Cómo deben cambiar nuestras ciudades para el cambio a los vehículos eléctricos


Las ventas de vehículos eléctricos son muchas más bajas de lo que se esperaba hace una década, el motivo de este fracaso son sus altos precios, sus mínimas autonomías, el tiempo de carga y una infraestructura de carga muy poco desarrollada.

Los gobierno, ayuntamientos,.. hablan mucho, dicen que invierten cantidades ingentes de dinero pero las promesas se quedan en agua de borrajas, de las cifras de puntos de carga prometidos a la realidad no llega a la mitad, pero lo más preocupante es que no todo se reduce a poner más enchufes para vehículos eléctricos, sino que nuestros gobernantes tienen un enorme trabajo por delante que no han ni empezado, hoy queremos comentar este trabajo que sin él la movilidad eléctrica no tiene futuro.

Los coches, motos, y otros vehículos eléctricos se abastecen de la red eléctrica de nuestras ciudades, poblaciones,.. se calcula que necesitamos casi el doble de la generación de electricidad respecto a la actual para que la mayor parte del parque de vehículos se mueva mediante electricidad y sin esta base, el resto de la ecuación no se sostiene, ya que en días de mayor demanda de electricidad el sistema colapsará y no tendremos ni luz para iluminar nuestras calles o para freír un huevo, por lo que el primer paso es conseguir producir más mega-vatios de energía tanto de día cómo de noche, o sea, aprovechar tanto la luz solar cómo el viento, pero también las mareas o las centrales térmicas y nucleares, ya que los días en que no hay sol ni viento debemos tener un plan B para no quedarnos cortos. Esta es una tarea de nuestros gobernantes que a día de hoy en España no se está realizando con la decisión que debería, situándonos a la cola de Europa y de los países del primer mundo.

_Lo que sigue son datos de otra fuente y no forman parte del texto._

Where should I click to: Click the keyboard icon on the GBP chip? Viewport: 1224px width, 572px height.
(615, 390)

En el tercer mundo la movilidad eléctrica a día de hoy es una utopía.

El segundo paso es dimensionar las instalaciones de nuestra red eléctrica, no es lo mismo mover la cantidad de electricidad que necesitamos ahora que la que se tendría que transportar en el caso de que nuestros coches funcionaran con electricidad, así que otra vez nuestros gobernantes tendrían que arremangarse y diseñar una nueva red eléctrica mayor pensada en un consumo casi del doble del actual. Este sin duda es el mayor escollo con el que nos encontramos, ya que la administración no brilla por su celeridad y menos por su eficacia, además la obra pública tiende a eternizarse y por tanto estos cambios necesarios no parecen ser posibles con la brevedad que deberían.

El último punto de este plan son nuestros hogares que tendrían que aumentar la poténcia de las instalaciones, lo que en muchos casos significaría una reforma de las instalaciones eléctricas, de casas, pisos, comunidades,..

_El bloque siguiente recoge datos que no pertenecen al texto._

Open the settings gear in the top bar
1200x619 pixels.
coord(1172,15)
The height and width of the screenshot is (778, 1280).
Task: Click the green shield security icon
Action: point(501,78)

Las ciudades y poblaciones de futuro deben afrontar un cambio enorme para integrar en nuestras vidas la movilidad eléctrica, estos cambios sin duda solo están disponibles para urbes con cierto poder económico, hecho que sin lugar a dudas va a aumentar aún más las diferencias entre ricos y pobres, pero tenemos que tener siempre presente que este cambio de movilidad se hace para frenar la contaminación y si no lo hacemos todos, por mucho que haya varios millones de personas que rebajen sus emisiones, el resto del planeta seguirá contaminando y nuestras acciones no serán inútiles pero no serán suficientes para frenar este calentamiento global.

Todos los países deben buscar la manera de rebajar sus emisiones, de buscar procesos productivos más eficientes y menos contaminantes y reciclar, si hacemos todas estas cosas y además implantamos una movilidad eficiente, nuestro futuro será mucho menos gris.